> _AIM OF THE TASK_: Restate word for word the material below, starting at the line that contains "Task: Click the Applications" and stopping after the last line; skip pictures.

> _DATA IN THIS EXERCISE_:

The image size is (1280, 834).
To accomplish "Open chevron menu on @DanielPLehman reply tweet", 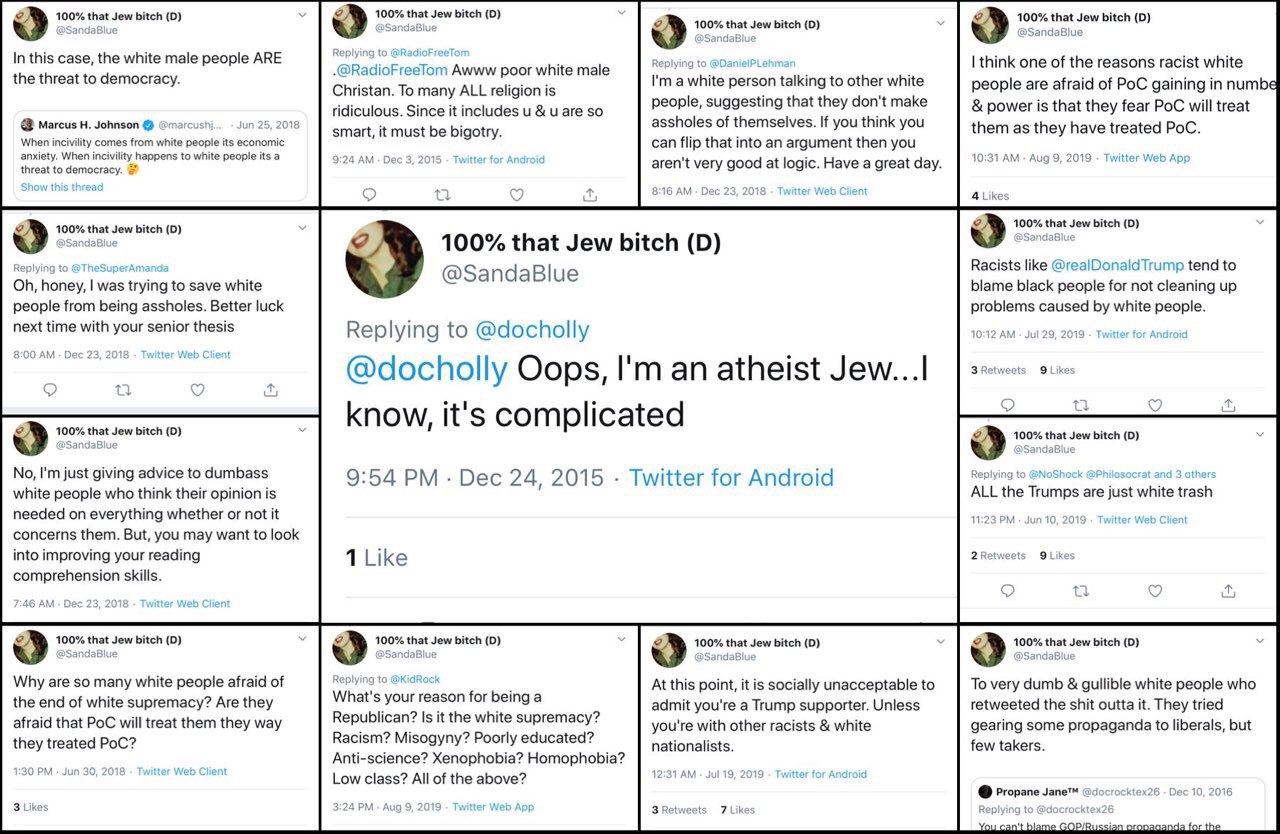I will pyautogui.click(x=939, y=23).
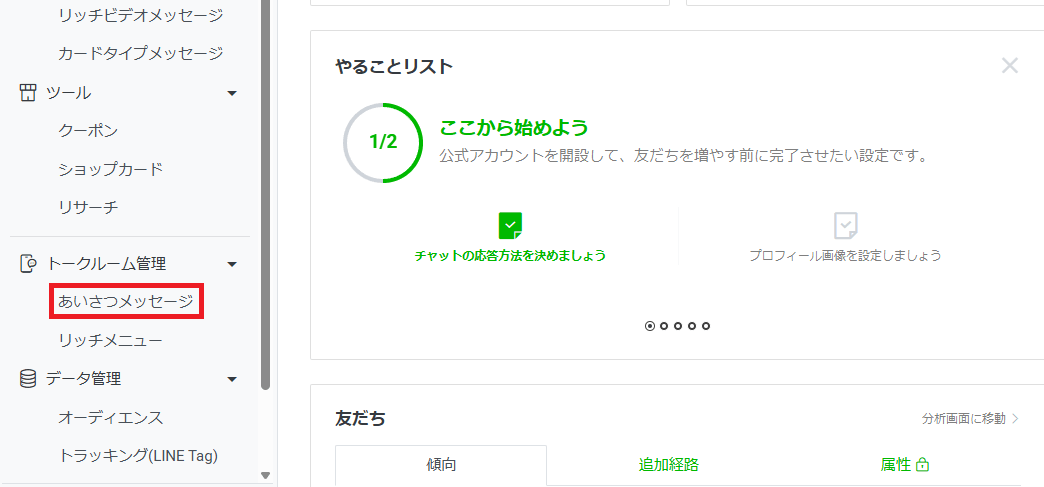The width and height of the screenshot is (1044, 487).
Task: Open リッチメニュー in the sidebar
Action: (x=110, y=340)

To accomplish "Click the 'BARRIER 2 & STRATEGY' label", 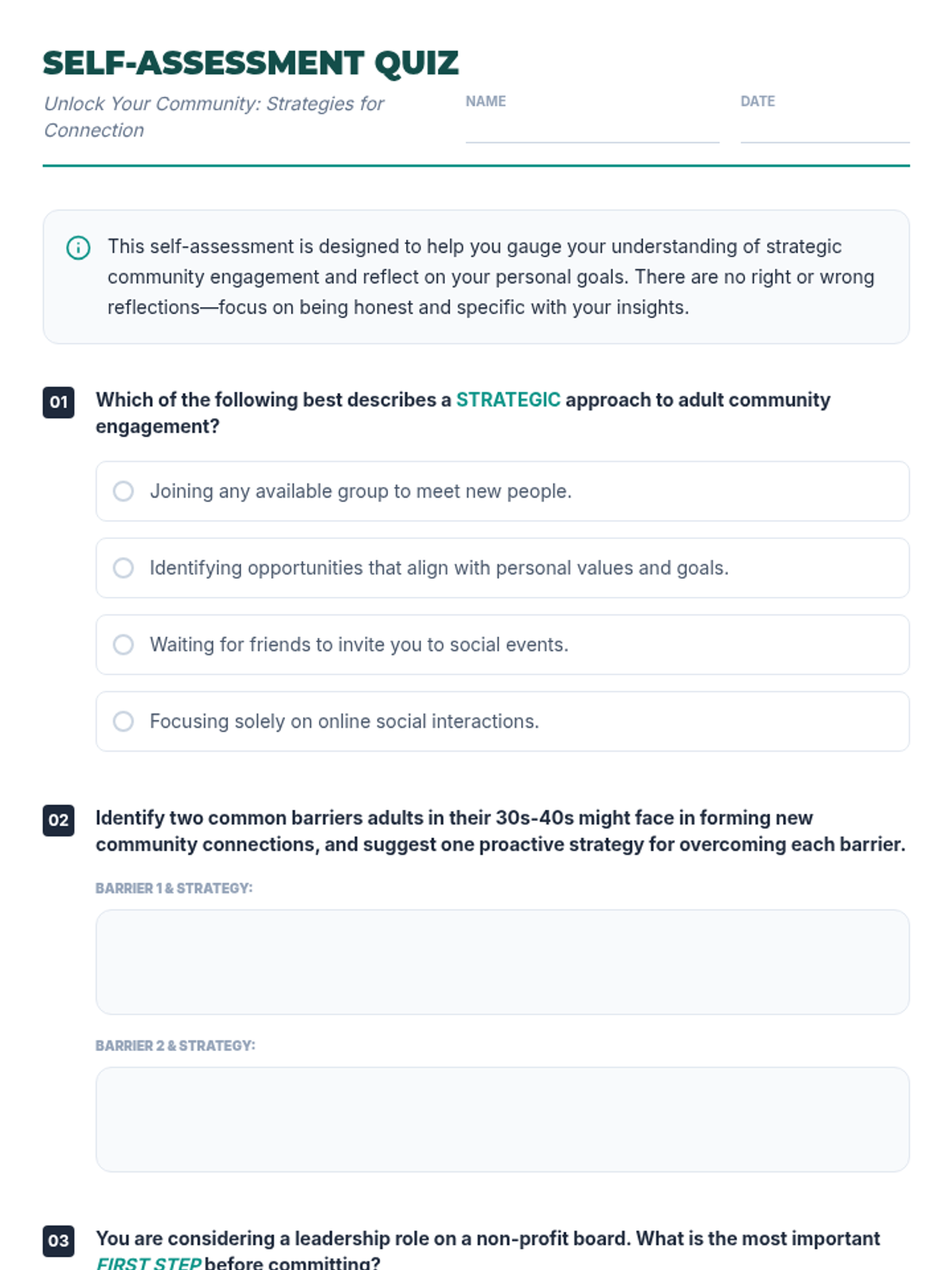I will click(x=175, y=1045).
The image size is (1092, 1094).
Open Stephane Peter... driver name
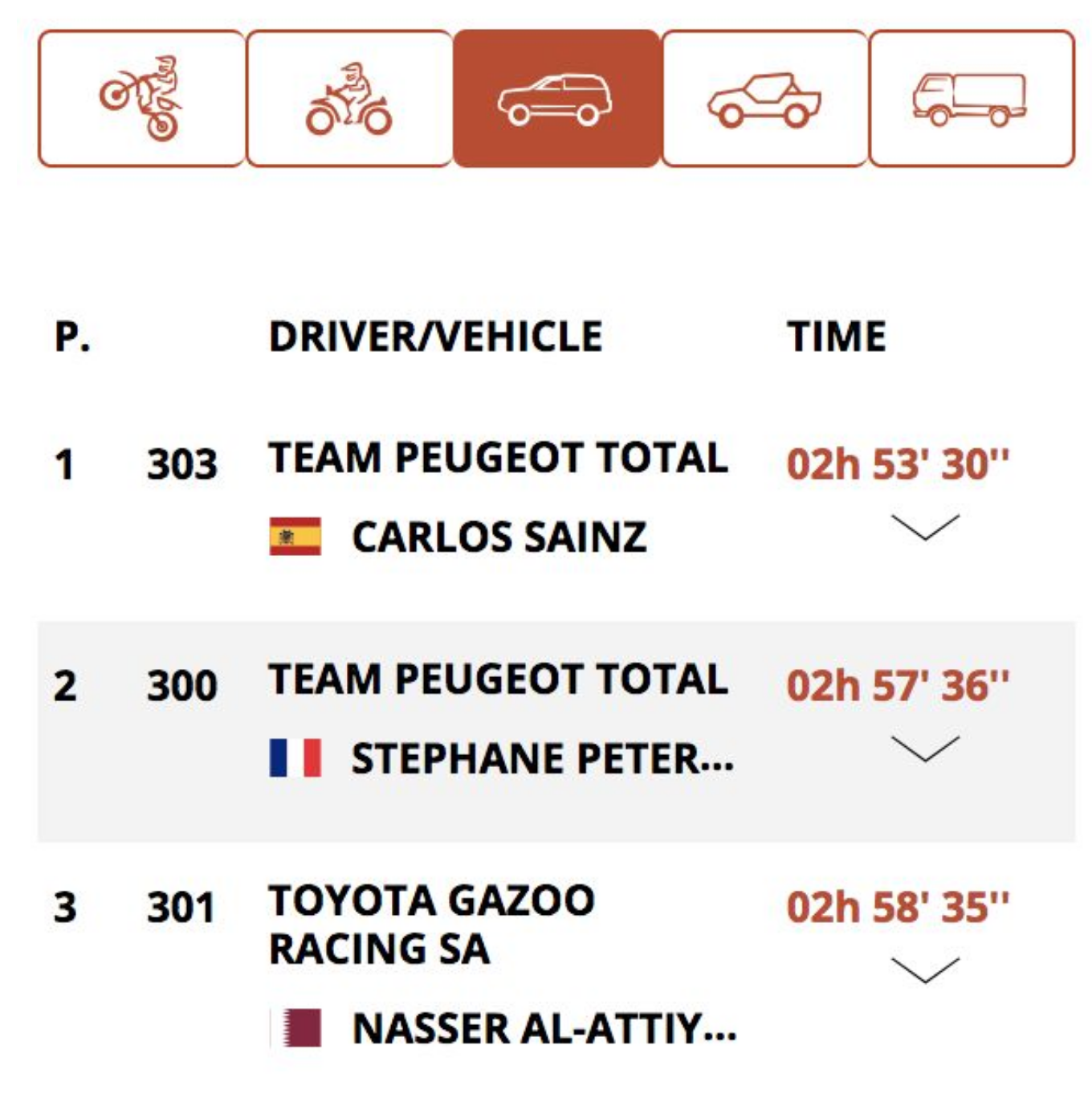point(543,758)
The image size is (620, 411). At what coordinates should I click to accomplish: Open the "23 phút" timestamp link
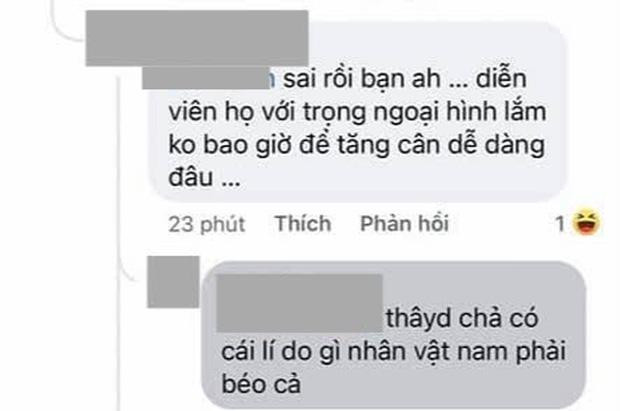207,224
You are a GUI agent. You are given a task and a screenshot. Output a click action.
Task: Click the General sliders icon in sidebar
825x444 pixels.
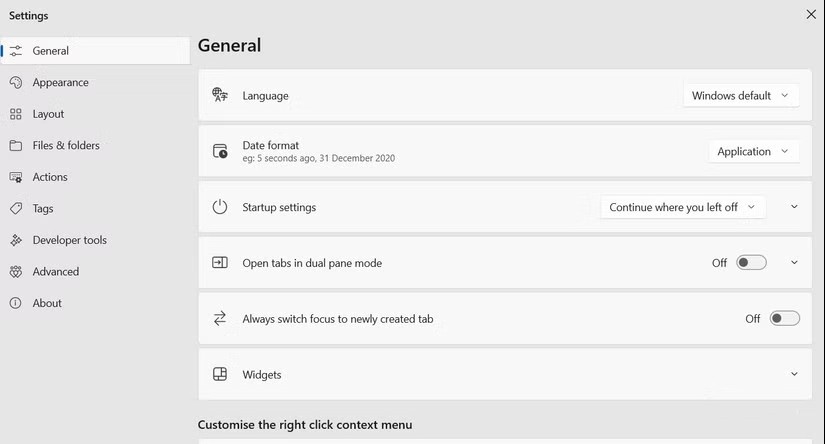pyautogui.click(x=16, y=51)
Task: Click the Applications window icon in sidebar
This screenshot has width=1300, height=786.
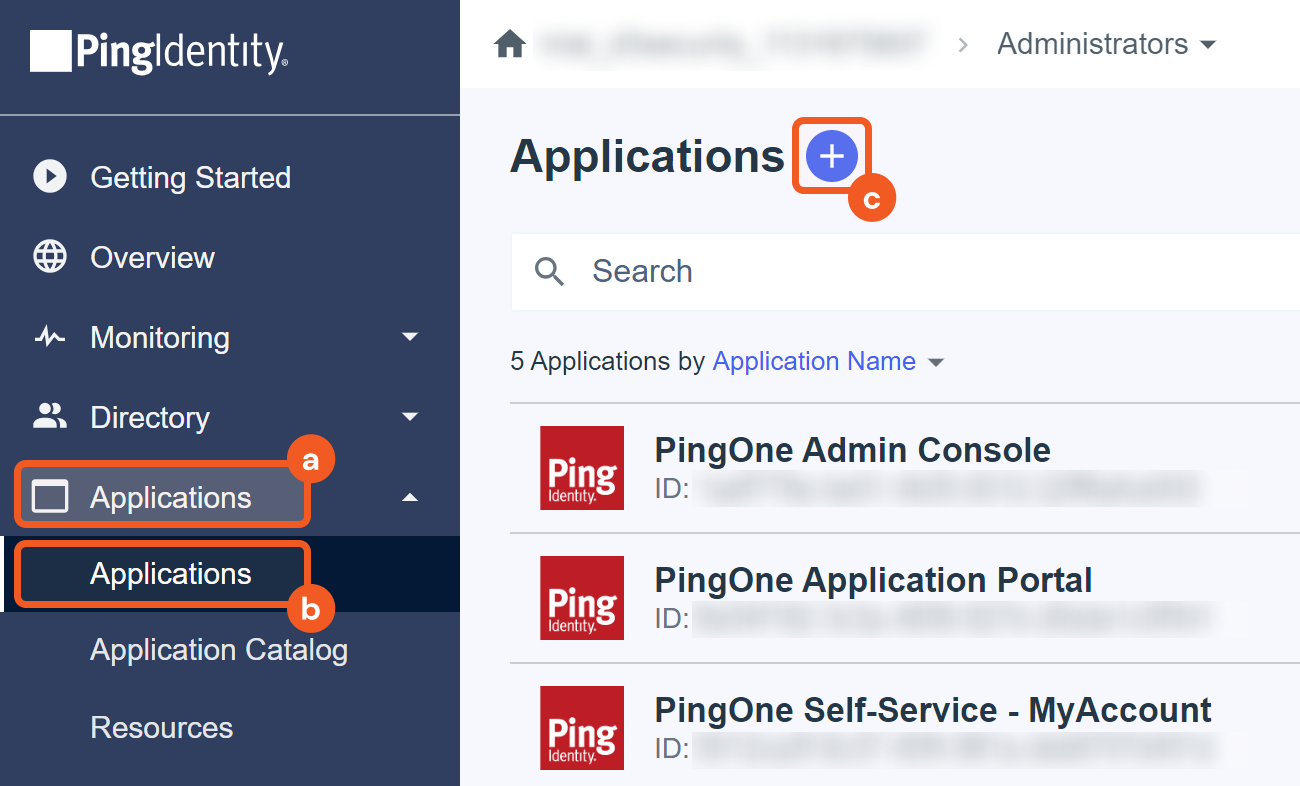Action: click(x=50, y=497)
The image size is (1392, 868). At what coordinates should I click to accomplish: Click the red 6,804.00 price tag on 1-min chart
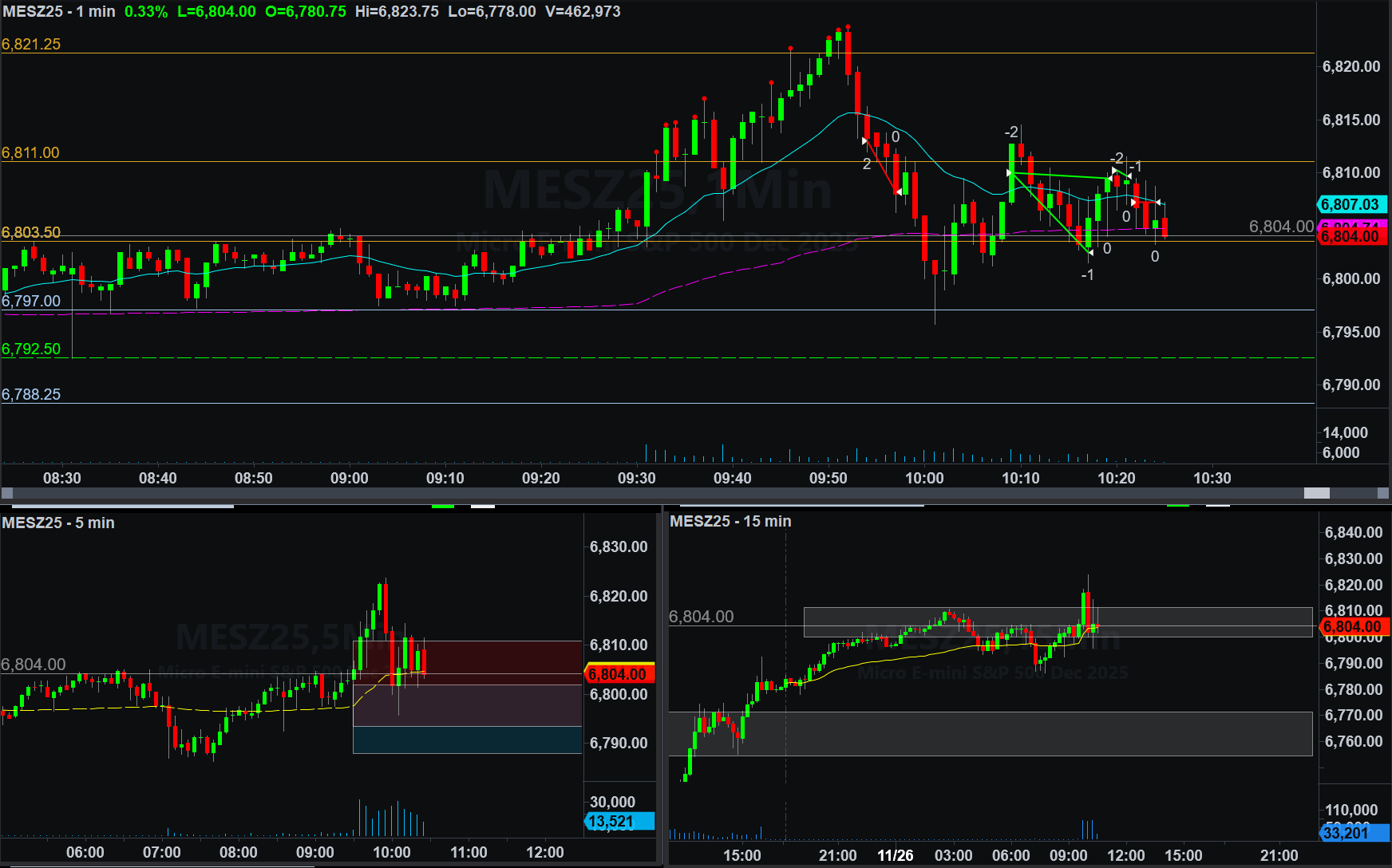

> _FINAL ANSWER_:
Task: Click the Applications window icon in sidebar
This screenshot has width=1300, height=786.
Action: click(x=50, y=497)
The image size is (1392, 868). At what coordinates should I click to accomplish: Click the red 6,804.00 price tag on 1-min chart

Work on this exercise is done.